## PROBLEM
When you answer, give every record back exactly as written.

### DATA PROVIDED

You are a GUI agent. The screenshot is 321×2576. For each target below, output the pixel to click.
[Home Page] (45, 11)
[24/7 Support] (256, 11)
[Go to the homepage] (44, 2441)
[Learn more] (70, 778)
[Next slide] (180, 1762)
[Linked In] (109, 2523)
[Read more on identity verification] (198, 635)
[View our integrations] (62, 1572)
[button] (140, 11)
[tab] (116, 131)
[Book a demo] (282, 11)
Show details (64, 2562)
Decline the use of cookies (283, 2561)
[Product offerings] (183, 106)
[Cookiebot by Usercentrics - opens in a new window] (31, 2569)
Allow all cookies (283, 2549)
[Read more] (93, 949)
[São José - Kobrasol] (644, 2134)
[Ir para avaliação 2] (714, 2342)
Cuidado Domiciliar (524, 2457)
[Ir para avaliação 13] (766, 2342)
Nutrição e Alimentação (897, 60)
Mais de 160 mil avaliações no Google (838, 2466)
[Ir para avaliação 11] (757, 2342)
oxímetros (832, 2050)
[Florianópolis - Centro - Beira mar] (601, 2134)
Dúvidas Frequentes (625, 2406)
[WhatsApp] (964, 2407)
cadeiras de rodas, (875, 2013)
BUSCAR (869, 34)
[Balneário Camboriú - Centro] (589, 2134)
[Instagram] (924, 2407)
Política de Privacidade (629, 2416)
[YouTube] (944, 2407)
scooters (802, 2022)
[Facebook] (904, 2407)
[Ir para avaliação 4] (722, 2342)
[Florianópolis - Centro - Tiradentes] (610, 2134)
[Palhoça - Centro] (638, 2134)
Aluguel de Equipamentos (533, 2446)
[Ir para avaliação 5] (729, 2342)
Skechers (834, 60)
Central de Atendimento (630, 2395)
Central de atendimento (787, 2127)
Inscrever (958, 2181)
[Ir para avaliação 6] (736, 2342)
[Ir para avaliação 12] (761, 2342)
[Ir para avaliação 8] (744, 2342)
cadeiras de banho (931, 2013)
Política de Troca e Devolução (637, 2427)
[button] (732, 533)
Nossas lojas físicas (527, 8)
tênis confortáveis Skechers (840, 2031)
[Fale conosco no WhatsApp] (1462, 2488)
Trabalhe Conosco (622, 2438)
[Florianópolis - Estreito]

######

## RESULT OF THE EXERCISE
You are a GUI agent. The screenshot is 321×2576. For each target below, output the pixel to click.
[Home Page] (45, 11)
[24/7 Support] (256, 11)
[Go to the homepage] (44, 2441)
[Learn more] (70, 778)
[Next slide] (180, 1762)
[Linked In] (109, 2523)
[Read more on identity verification] (198, 635)
[View our integrations] (62, 1572)
[button] (140, 11)
[tab] (116, 131)
[Book a demo] (282, 11)
Show details (64, 2562)
Decline the use of cookies (283, 2561)
[Product offerings] (183, 106)
[Cookiebot by Usercentrics - opens in a new window] (31, 2569)
Allow all cookies (283, 2549)
[Read more] (93, 949)
[São José - Kobrasol] (644, 2134)
[Ir para avaliação 2] (714, 2342)
Cuidado Domiciliar (524, 2457)
[Ir para avaliação 13] (766, 2342)
Nutrição e Alimentação (897, 60)
Mais de 160 mil avaliações no Google (838, 2466)
[Ir para avaliação 11] (757, 2342)
oxímetros (832, 2050)
[Florianópolis - Centro - Beira mar] (601, 2134)
Dúvidas Frequentes (625, 2406)
[WhatsApp] (964, 2407)
cadeiras de rodas, (875, 2013)
BUSCAR (869, 34)
[Balneário Camboriú - Centro] (589, 2134)
[Instagram] (924, 2407)
Política de Privacidade (629, 2416)
[YouTube] (944, 2407)
scooters (802, 2022)
[Facebook] (904, 2407)
[Ir para avaliação 4] (722, 2342)
[Florianópolis - Centro - Tiradentes] (610, 2134)
[Palhoça - Centro] (638, 2134)
Aluguel de Equipamentos (533, 2446)
[Ir para avaliação 5] (729, 2342)
Skechers (834, 60)
Central de Atendimento (630, 2395)
Central de atendimento (787, 2127)
Inscrever (958, 2181)
[Ir para avaliação 6] (736, 2342)
[Ir para avaliação 12] (761, 2342)
[Ir para avaliação 8] (744, 2342)
cadeiras de banho (931, 2013)
Política de Troca e Devolução (637, 2427)
[button] (732, 533)
Nossas lojas físicas (527, 8)
tênis confortáveis Skechers (840, 2031)
[Fale conosco no WhatsApp] (1462, 2488)
Trabalhe Conosco (622, 2438)
[Florianópolis - Estreito]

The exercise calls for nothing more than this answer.